What is the number of lines in these entries that contain "tool"? State it alone.

Information supplied START

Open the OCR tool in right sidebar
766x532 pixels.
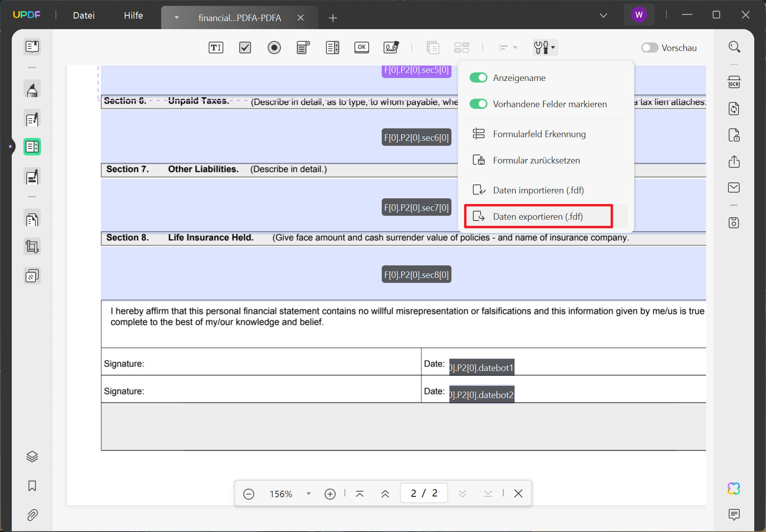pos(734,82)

Information supplied END
Information supplied START

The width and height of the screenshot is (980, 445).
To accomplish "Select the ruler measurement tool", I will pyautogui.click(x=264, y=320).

Information supplied END
Information supplied START

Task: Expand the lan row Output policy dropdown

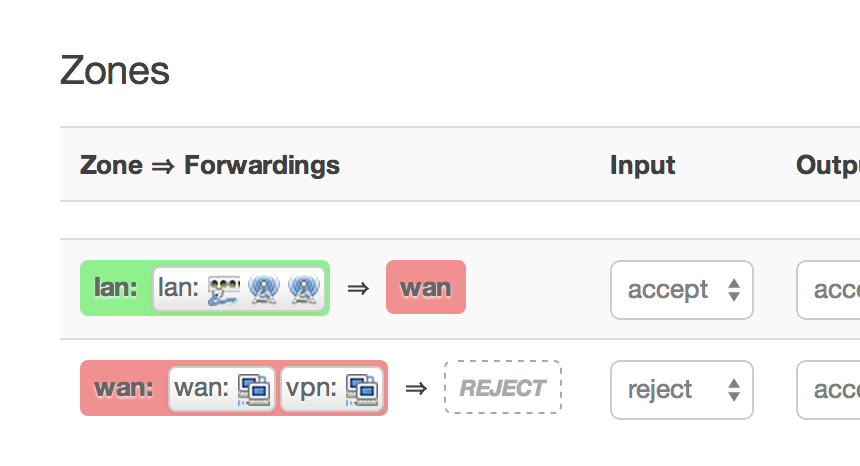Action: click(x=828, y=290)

Information supplied END

#### Expected output
2